I had one best friend, but they were doing heavy drugs. My ex was manipulative and was lying to our mutual friends but I refuse to defend myself when I’ve done nothing wrong. So I sat there…lonely, isolated and wanting to end my physical self.

Okay, so – the plants: I never had a green thumb. I killed every plant I bought and was ever given. Even cacti.
I just never took the time to really learn about indoor gardening.
So here I am, lonely and stuck in a dark lifeless dank basement with one tiny web-infested window that I could barely see out of and that no sunlight hit…ever.
My loneliness turned into this need for life. So I bought some plants. I thought it’d help the space feel more fresh. I put in all this research about how to take care of plants in low light and got ones that were easier to keep alive.

As the months went on, I developed a deep attachment to them. I started talking to them sweetly and gave them names. If I saw one turning the tiniest bit yellow or brown or getting spots…I would panic like it was a sick pet. But I kept trying at it. I finally felt love for these little green guys. I saw them struggling to grow…just like I was. I couldn’t love and take care of myself then, but I could do that for my plants.

There was no sunlight, so I got grow lights. I’d treat their roots and leaves with soft tender care. I gave them fertilizer to grow stronger. And as I helped them grow…so did I.

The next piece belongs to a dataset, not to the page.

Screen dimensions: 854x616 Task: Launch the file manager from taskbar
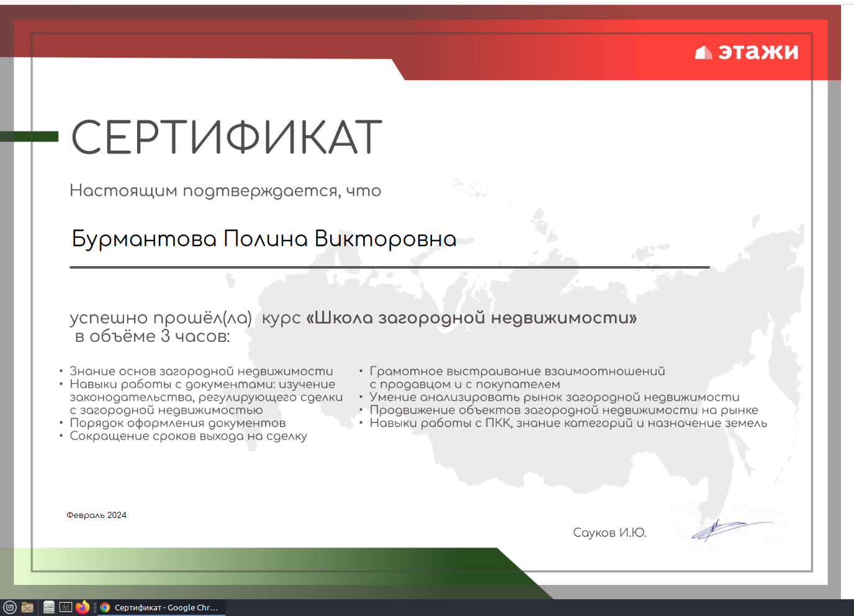point(48,607)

Eventually I met the real love of my life, and both them and I – have never felt safer, warmer or more loved.

So while it’s silly because it’s just a few plants, I wanted to share that they have made it 3 years. I get so excited when I see new growth and can tell when they are happy and when they are sad.
It changed my whole perspective on indoor houseplants and why some people had so many.
I also better understand communication and our connection with nature.

So happy 3 year anniversary… Charlie, Jack and Alex. Thanks for helping me grow too.